● **Description of the task**:
Can you duplicate, word for word, the part of the new-year blog post below starting at "December 29, 2007" and ending at "year... but anyway."?
** start Passage given **
December 29, 2007

A New Year

Do people ever wonder, I wonder, about the deep and most profound question surrounding the beginning of a new year? Why is it on January 1st? Does nobody ever think to themselves, gosh but it's great to be having this fun party and getting to kiss some random girl because you should always kiss somebody right at midnight?... not that I do, I usually go to the bathroom to ring in the new year... but anyway.

Well, because I had already taken my History of Calendars back to the library (not joking), I had to make due with that other extremely accurate and trustworthy source for this little blog: Wikipedia (joking about the trustworthiness, but hey, it's just a blog, not a dissertation). Two major calendars have been used in the days of yore, the Julian and Gregorian, and both had year starting dates on different days. That's about all I'm going to say on that. When the Gregorian came out, it was cooler than sliced bread, I think. We got new names for our months and everybody was happier than a horse on a skating rink. The origin for the name of January came from Janus who was the Roman god of gates or doorways, and beginnings and endings. I'm pretty sure that's the only reason we picked January and the only reason we picked January 1 was because nobody starts counting with zero.

The Julian calendar liked to start on January 1 as well, but other peoples of the world were somewhat belligerent to the people of the Calendaric Julianus faith and decided to pick their own starting dates, March 25th, Easter, December 25th, September 1st to name a few. Personally, I don't know what they were thinking either. History critical dates as beginning of the year... maybe it made it easier to remember.
** end Passage given **
** start Material provided **
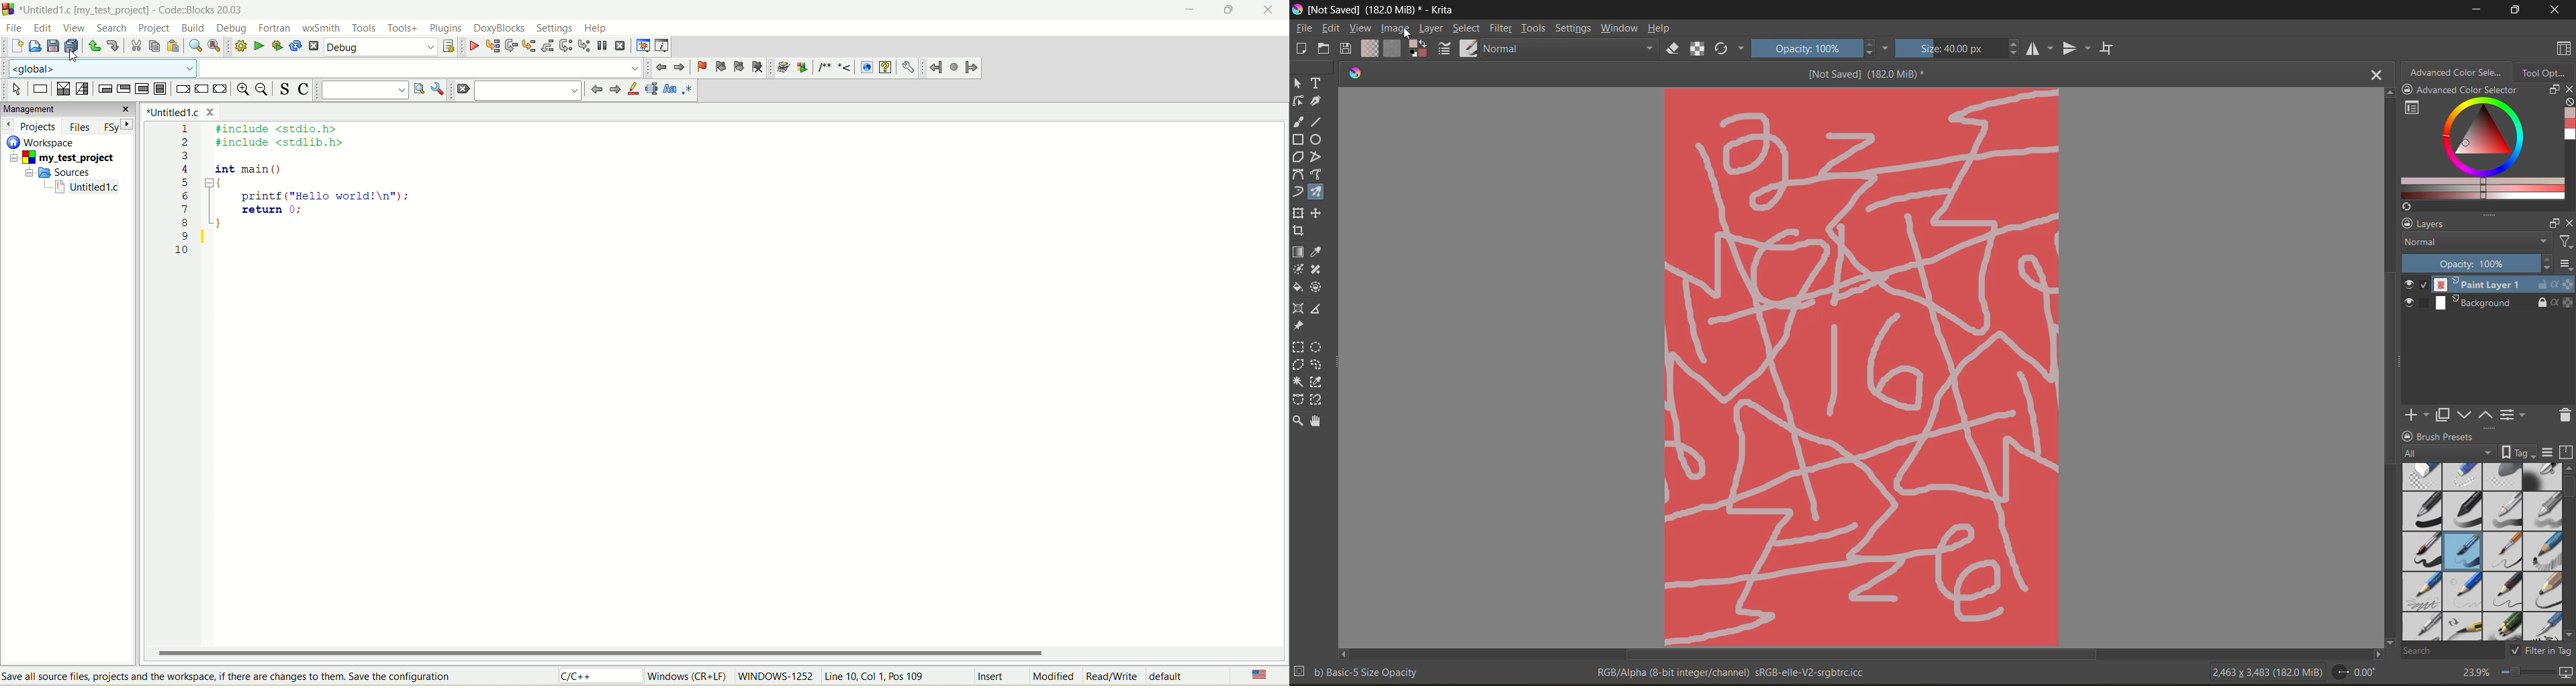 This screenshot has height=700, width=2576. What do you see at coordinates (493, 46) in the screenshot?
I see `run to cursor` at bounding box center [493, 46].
** end Material provided **
● **Result of the exercise**:
December 29, 2007

A New Year

Do people ever wonder, I wonder, about the deep and most profound question surrounding the beginning of a new year? Why is it on January 1st? Does nobody ever think to themselves, gosh but it's great to be having this fun party and getting to kiss some random girl because you should always kiss somebody right at midnight?... not that I do, I usually go to the bathroom to ring in the new year... but anyway.